The Guardian, for example, reports: “Shoppers face a significant rise in food prices if the government fails to secure a free trade deal with the European Union, peers have warned.

“In a bleak assessment of the impact of Brexit, the Lords EU energy and environment subcommittee suggested grocery costs would rise, businesses could go bust and year-round supplies be put at risk.

“The price of beef could rise by between 5% and 29%, while cheddar cheese could soar by nearly a third and broccoli by 10%, according to evidence from the British Retail Consortium to the committee’s inquiry.”

That’s fairly scary stuff and it’s a reasonable enough reading of what Chapter 2 of the report says. After all, if we leave the EU then we do are no longer obliged to allow in food from the continent without it being charged duty or tariffs.

With no deal at all we would revert to WTO tariffs. But remember, these are levels, maximums up to which we may and could charge – we’re entirely free to charge nothing. The report does note this, it’s just rather buried under the horrors of our charging those maximum permitted tariffs on EU imports.

Then there is the “commercial risk” to opening up the UK market, as set out in Chapter 5 of today’s report.
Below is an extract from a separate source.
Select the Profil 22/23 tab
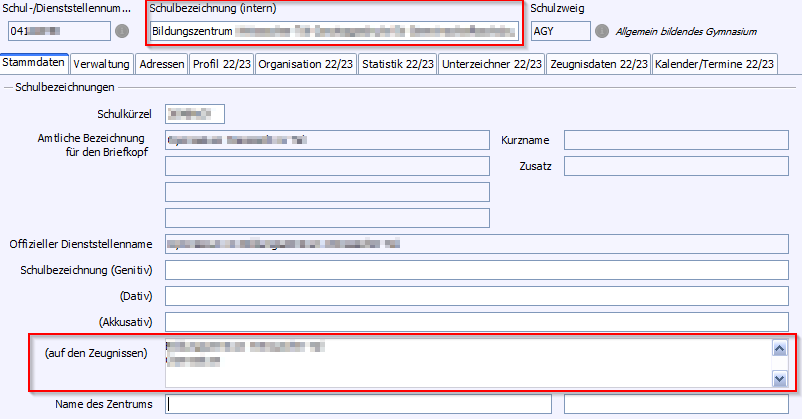Viewport: 802px width, 419px height. (x=220, y=65)
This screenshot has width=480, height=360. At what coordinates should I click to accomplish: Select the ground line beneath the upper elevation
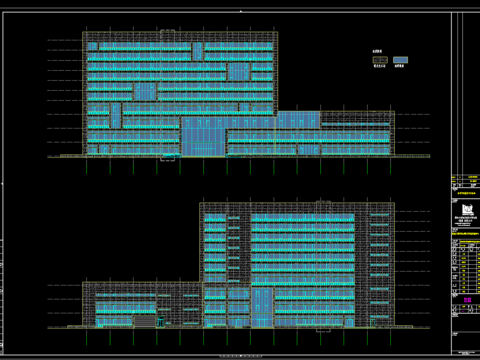[238, 156]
As food security expert Professor Tim Benton tells the committee, importing cheaper food would affect UK producers:

Current retail prices for sirloin steak in the US is £12.67 per kg and in the UK is £22.06 per kg—so a trade deal, opening the UK market to US beef, would likely undercut UK produced prices by some considerable margin. Would our farmers seek to reduce standards to compete, or would they stop producing beef? If so, what might happen to the UK agricultural economy and the wider rural economy, as well as the way land is managed in our ‘green and pleasant land’?
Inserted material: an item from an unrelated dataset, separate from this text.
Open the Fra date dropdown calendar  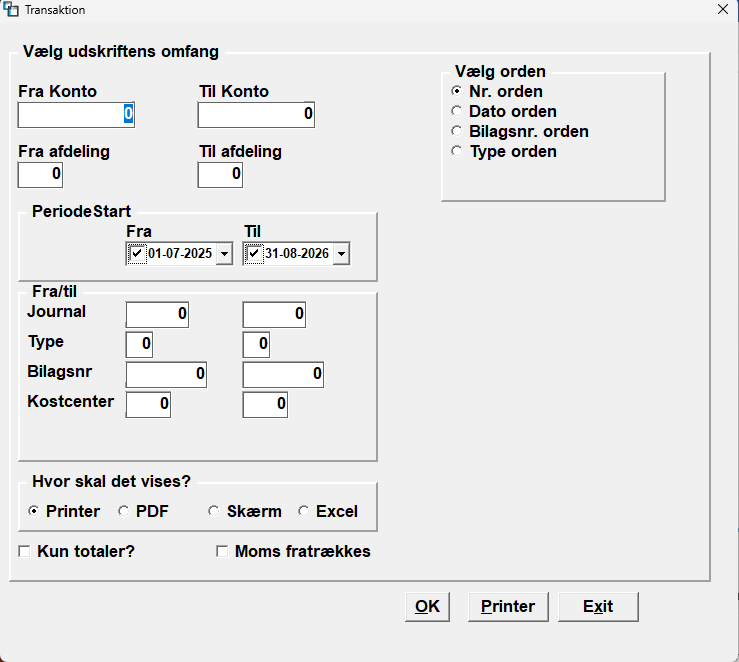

The NFU warned that “this sort of trade liberalisation scenario would have a hugely negative impact on the viability of many British farms”. Giving evidence to our ‘Brexit: agriculture’ inquiry, NFU Cymru told us that lowering tariffs on food imports from New Zealand and Brazil “would have a devastating impact on Wales’ livestock industry”, and Scottish Land & Estates said: “Trade deals that open our markets to cheap imports could prove disastrous for some agricultural sectors”.

I quote at length so that you can see they really are told the truth about reducing trade barriers, it just somehow isn’t picked up properly, nor emphasised.

Think about it just for a moment. We are being told that Brexit could mean tariffs on imported food, so we need a trade deal to stop food being more expensive. At the same time we cannot just not charge tariffs on imported food because that would make food cheaper. And that, folks, is the way we are governed.

What is actually happening is, of course, the special interests are sticking their oar in. The National Farmers’ Union and other producers are currently adjusted to those imports from Europe. They don’t want to have to compete against the rest of the world as well.

So we get this perversion of logic where free trade with Europeans is great and must be protected, but free trade with those we don’t share a continent with must be verboeten. If it weren’t such a cliché these days we’d be calling that out as racism, wouldn’t we?

It really is true that the House of Lords committee tells us both that tariffs make food more expensive but that we must retain tariffs, because removing them would make food cheap.

Our answer to this little conundrum is and should be simple. We wish to make the consumer better off, that is the art of economic management. Therefore our post-Brexit trade stance should be unilateral free trade, the very thing which benefits consumers. Anything else is bad economics masquerading as good sense.

Tim Worstall works at the Adam Smith Institute and Continental Telegraph.